= Yang Diminta =
Dalam teks tentang kenaikan cukai tembakau, berapa persen kenaikan cukai rokok elektrik?

= Teks Sumber =
──────────

Kenaikan tarif cukai hasil tembakau diumumkan oleh Kementerian Keuangan, dengan rata-rata cukai rokok sebesar 10% (SKM I-II naik 11,75%-11,50%; SPM I-II naik 12%-11,8%; SKT I-II-III naik 5%). Kenaikan tarif cukai rokok ini berlaku pada 2023 dan 2024 kedepan. Tak hanya itu, cukai rokok elektrik juga mengalami kenaikan sebesar 15% dan 6% untuk HPTL, kenaikan ini berlaku setiap tahun selama lima tahun yang dimulai pada 2023 hingga 2028 kedepan.
Pemerintah menyatakan, Dana Bagi Hasil Cukai Hasil Tembakau (DBHCHT) perlu fokus digunakan untuk memperbaiki beberapa hal, seperti puskesmas, posyandu, dan penanganan stunting, kesejahteraan petani dan buruh, dan pemberantasan rokok ilegal. Pemerintah juga harus mengatur dan membatasi impor tembakau agar dapat melindungi petani dalam negeri.

──────────

[Data penentuan koordinat piksel]
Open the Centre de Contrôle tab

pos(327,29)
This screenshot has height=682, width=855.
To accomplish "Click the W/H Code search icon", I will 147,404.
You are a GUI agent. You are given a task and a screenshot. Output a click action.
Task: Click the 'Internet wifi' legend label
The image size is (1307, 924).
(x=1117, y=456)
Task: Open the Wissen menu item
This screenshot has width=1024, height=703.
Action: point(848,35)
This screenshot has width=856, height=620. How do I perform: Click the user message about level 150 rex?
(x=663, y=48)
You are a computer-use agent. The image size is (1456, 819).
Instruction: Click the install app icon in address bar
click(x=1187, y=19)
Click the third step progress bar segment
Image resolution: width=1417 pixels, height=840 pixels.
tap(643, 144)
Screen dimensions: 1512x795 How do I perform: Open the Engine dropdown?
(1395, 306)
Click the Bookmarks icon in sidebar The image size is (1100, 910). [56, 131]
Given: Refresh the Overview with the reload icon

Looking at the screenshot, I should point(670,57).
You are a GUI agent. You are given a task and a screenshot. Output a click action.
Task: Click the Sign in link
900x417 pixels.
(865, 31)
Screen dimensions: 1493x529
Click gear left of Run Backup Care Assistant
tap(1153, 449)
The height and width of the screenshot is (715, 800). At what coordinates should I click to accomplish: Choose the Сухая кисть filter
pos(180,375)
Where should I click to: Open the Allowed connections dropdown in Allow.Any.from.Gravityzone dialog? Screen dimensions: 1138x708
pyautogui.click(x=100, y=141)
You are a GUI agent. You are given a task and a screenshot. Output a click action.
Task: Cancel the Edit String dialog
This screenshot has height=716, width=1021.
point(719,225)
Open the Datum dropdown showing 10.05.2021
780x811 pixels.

──────────

= Hasil Tugas =
15%.